Deshalb sind bei Google+ keine anonymen Nutzerkonten möglich – wie bei Amazon und Apple übrigens, und auch Facebook erlaubt keine Pseudonyme oder anonyme Accounts (obwohl das in der Praxis bis jetzt nicht strikt durchgesetzt wird). Google+ ist mehr als nur ein Social Network oder die Antwort auf Facebook – es ist Googles Identitätsdienst, künftig Personalausweis und Kreditkarte zugleich.
Wie wir künftig im Netz – und nicht nur dort, sondern auch in der physischen Welt – bezahlen, hinter dieser Frage steckt buchstäblich jede Menge Geld. Wenn ich mein Girokonto erst einmal bei Amazon, Apple, Facebook oder Google habe, dann können Bezahlvorgänge im Netz ohne Beteiligung des herkömmlichen Bankensystems stattfinden.
Recht weit vorne in diesem Rennen liegt übrigens Paypal, das in Europa bereits eine Bank ist und über ein Jahrzehnt Erfahrung mit Zahlungsprozessen hat. Interessanterweise gehört Paypal nicht zu einem der Großen Vier, sondern zu Ebay, und ist deshalb etwas aus dem Fokus geraten. Holger Spielberg von Paypal hat auf der NEXT11 einen guten Überblick über diesen spannenden Markt gegeben.
Amazon hat von je her Zahlungsdaten seiner Kunden, bietet schon länger eine eigene Kreditkarte an und führt bereits Guthaben, bis jetzt in Form von Gutscheinen. Jüngstes Beispiel ist das Trade-In-Programm für den Ankauf gebrauchter Ware gegen Amazon-Guthaben.

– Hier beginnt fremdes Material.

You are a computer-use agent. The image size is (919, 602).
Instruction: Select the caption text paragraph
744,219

Apple nimmt sich im Vergleich dazu recht spartanisch aus: Ohne Kredit- oder Guthabenkarte geht nichts. Was umgekehrt aber bedeutet, dass mit jedem Apple-Konto ein Zahlungsweg verbunden ist. Und Facebook hat längst eine eigene Währung, mit der ich früher oder später auch anderswo im Netz (oder gar in der physischen Welt, mit meinem Facebook Phone) werde bezahlen können.
Eins ist klar: Google Wallet ist nur der Anfang. Die vier Musketiere werden sich früher oder später im Wettbewerb mit den etablierten, krisengeschüttelten Banken wiederfinden. Die Finanzbranche ist längst reif für die digitale Revolution. Chris Skinner sieht die Reformation im Bankensektor bereits am Horizont.
Chris Skinner hält nächste Woche die Keynote auf der ersten NEXT Finance in Frankfurt/Main. Sein Thema: Why Banking Will Disappear But Banks Will Not … Well, Not All of Them. Übrigens die Antithese zu einer berühmten Sentenz von Bill Gates: Banking is necessary, banks are not.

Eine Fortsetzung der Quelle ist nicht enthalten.